Вообще-то Литвинов и не представлял, что станет бомбоделом, изучал ядерную физику, методы регистрации частиц. Но в 1950 году студентом попал на практику на будущий ПО «Маяк». Желания студентов, конечно, никто не спрашивал, надо. Куда они попали, естественно, не подозревали. В этой группе был и сын директора комбината Володя Музруков. Первые пару дней студенты бездельничали. Как-то в их комнату заглянул некто с окладистой бородой. Володя, полеживая на койке, процедил сквозь зубы: «А это что за…?» Через полчаса полеживание на кроватях резко закончилось — вбежал офицер: быстро собирайтесь и в машину! Проехали к какому-то зданию, это было управление «Маяка» — бегом в кабинет! А там тот самый бородач, академик Курчатов: «Как так, мои студенты приехали на практику, а мне не доложили? Почему бездельничаете?!». Короче, были и часовые лекции-беседы в кабинете Курчатова, и практики на объекте хватало.

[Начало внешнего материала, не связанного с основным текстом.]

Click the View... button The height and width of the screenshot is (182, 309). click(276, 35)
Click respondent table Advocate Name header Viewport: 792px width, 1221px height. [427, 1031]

Пришло время защиты диплома. Желания тоже особенно спрашивать не стали: поедете к Харитону. Юлий Борисович, научный руководитель первого ядерного центра, о котором студенты даже не подозревали: вот вам тема — газодинамика. В ответ: «мы же методы регистрации в атомной физике изучали?!» Вот так и с ложилась судьба будущего бомбодела. Имена учителей и соратников по работе трудно перечислить: Арцимович, Зельдович, Курчатов, Тамм, Забабахин, Ломинский, Славский, Негин, Капица, Леонтович, Духов… В этом неполном перечислении — целая эпоха. Атомная эпоха!

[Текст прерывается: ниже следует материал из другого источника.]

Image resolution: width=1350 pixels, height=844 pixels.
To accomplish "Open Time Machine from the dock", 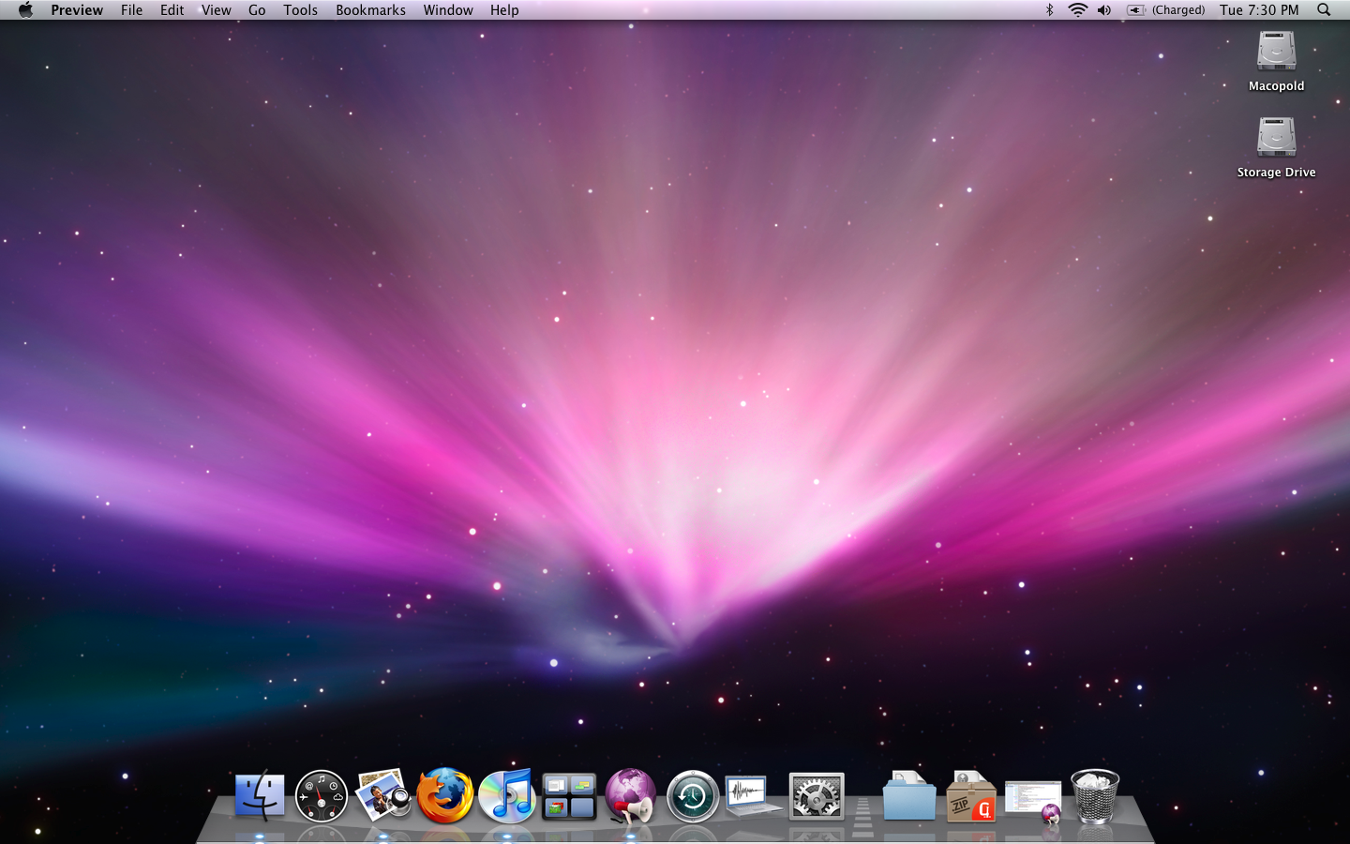I will click(x=693, y=796).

Борис Васильевич никогда не страдал угрызениями совести, что создал столь обширный ряд атомного оружия, поскольку всегда считал его оружием политиков и относил эти работы на их счет. А вот истинным отдохновением было создание чистых термоядерных зарядов для промышленных целей. Эта задачка не каждому военному бомбоделу по плечу. Военный атомный бое-припас в сто раз проще как сконструировать, так и сделать, нежели чистый промышленный. А чистый он из-за своей начинки, которая позволяет после взрыва получить всего-то несколько граммов радиоактивной «грязи», да и та из-за температуры в миллионы градусов и давления в миллиарды атмосфер самокапсулируется в оплавленной подземной «пещере». Вообще-то у нас в стране было произведено 124 промышленных термоядерных взрыва различной мощности. Нигде утечек не было. Более того, у химкомбината в Стерлитамаке была громадная проблема, куда девать едкие отходы производства. Они утекали в конце концов в реку. Выручил экологию промышленный чистый взрыв, который в глубинах земли в мгновение сделал громадную камеру с прочными остеклованными адским огнем стенками. Туда и стали закачивать химическую гадость, а река стала чистой, даже рыба появилась…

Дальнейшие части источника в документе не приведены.